A Chinese connected cybercrime crew known as APT41 is engaging in a large-scale disinformation campaign dubbed Dragonbridge to negatively influence the upcoming U.S. midterm elections by using a wide variety of tactics, security provider Mandiant said in a new blog post.
Mandiant said it assesses with “high confidence” the hackers attempting to create conflict between the U.S. and its allies for the benefit of China’s state-backed operatives. Similar activities occurred, with far less prior notice, in the 2016 presidential election with similar attempts made but blocked in the 2020 national election.
Dragonbridge's Operational Tactics
Dragonbridge is believed to have posted a video in September asserting that “the solution to America’s ills is not to vote for someone… to “root out this ineffective and incapacitated system,” Mandiant reported.

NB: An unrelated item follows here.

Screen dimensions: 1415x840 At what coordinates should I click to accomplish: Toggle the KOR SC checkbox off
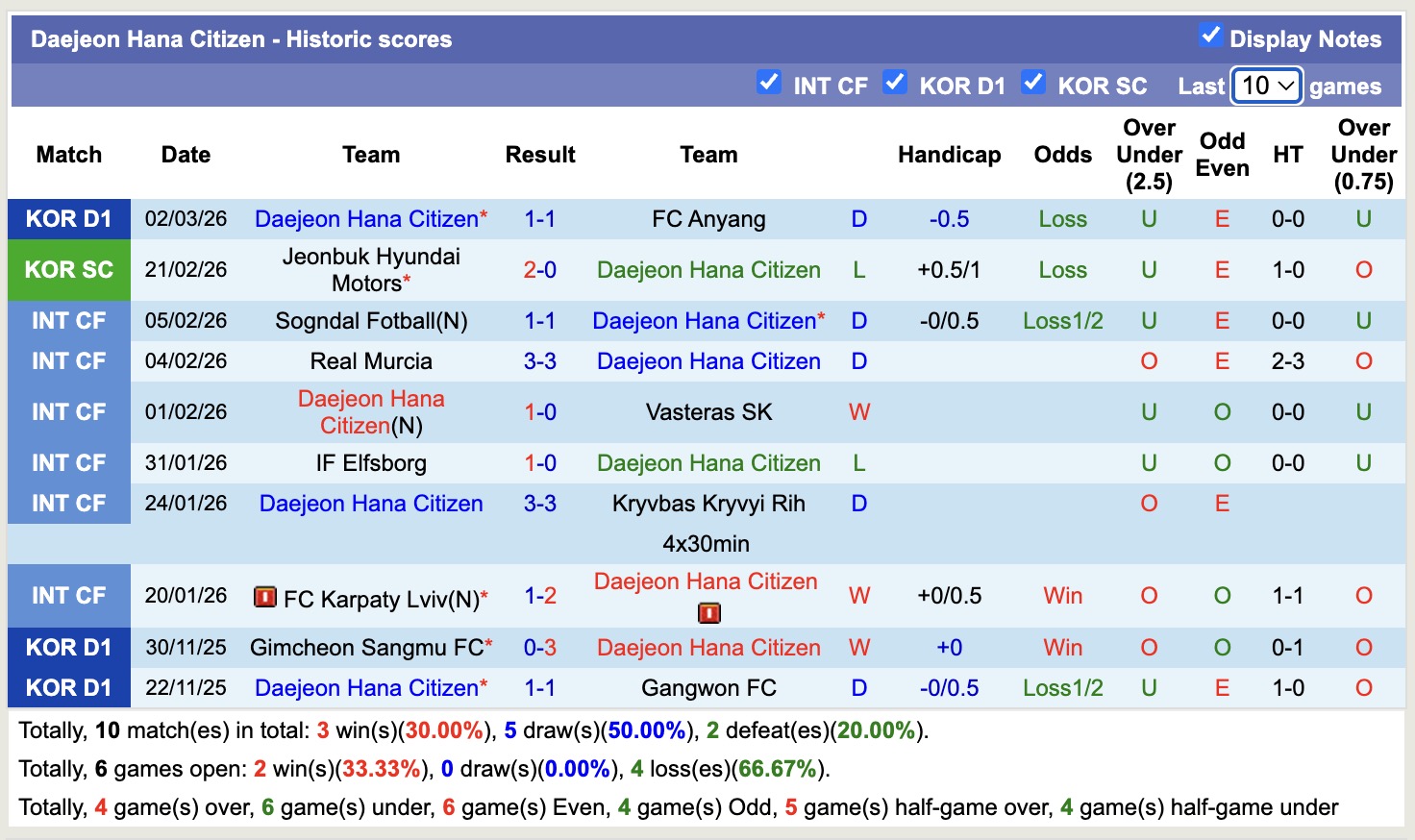click(1033, 84)
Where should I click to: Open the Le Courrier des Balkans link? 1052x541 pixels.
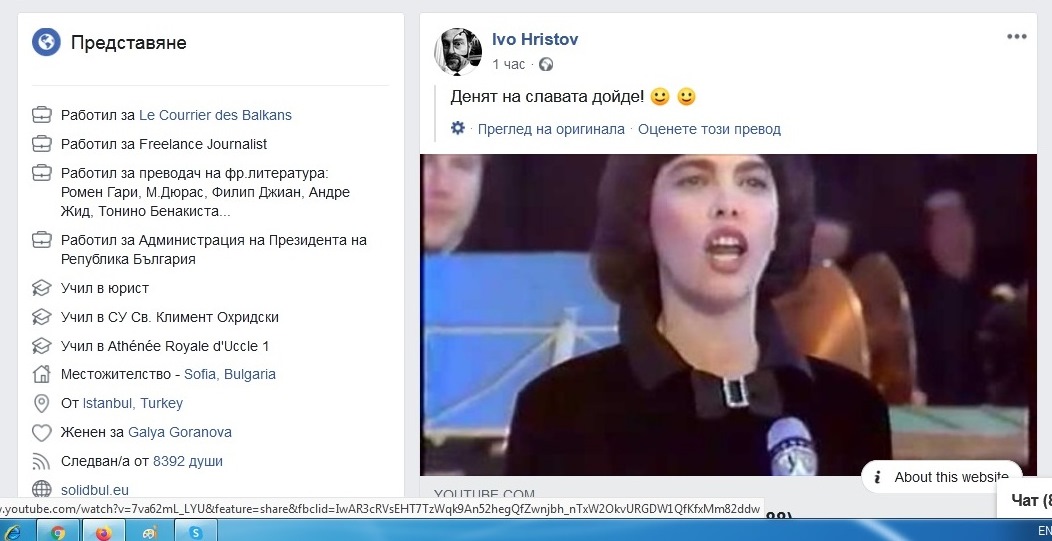[x=215, y=115]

According to Mandiant, some of the activities include the following:
- Claims that the China-nexus threat group APT41 is instead a U.S. government-backed actor
- Attempts to discredit the U.S. democratic process, including attempts to discourage Americans from voting in the 2022 U.S. midterm elections
- Allegations that the U.S. was responsible for the Nord Stream gas pipeline explosions. U.S. and European leaders have blamed Russia for the leaks
“While we have previously observed Dragonbridge themes involving alleged malicious U.S. cyber activity, fabrications regarding APT41 as American in origin appear to be an escalation in the degree of implied U.S. operations,” Mandiant wrote.
Impersonation and Plagiarism Detected
The group has also experimented with other tactics, Mandiant said, including:
- Impersonation of cyber actors. The campaign was known to target China-nexus cyber threat actors to promote its own cyber-related narratives.
- Plagiarism and alteration of news articles. Dragonbridge altered news articles to create fabricated content that falsely attributed APT41 as a U.S. government-backed actor, then spread that content across social media and other outlets.
- Posing as members of target audience. The campaign also expanded its use of personas posing as Americans by using first-person pronouns.
Despite its aggressive tactics, one of the group’s tactics, attempting to discourage Americans from voting, has largely failed to take root, Mandiant said.
“Its effectiveness remains encumbered by poor execution,” the company said.
John Hultquist, who heads Mandiant’s threat intelligence unit, added:
“(Dragonbridge) campaign is not the most effective operation, and they are still a distant third behind Russia and Iran. What’s troubling is their aggressive growth.”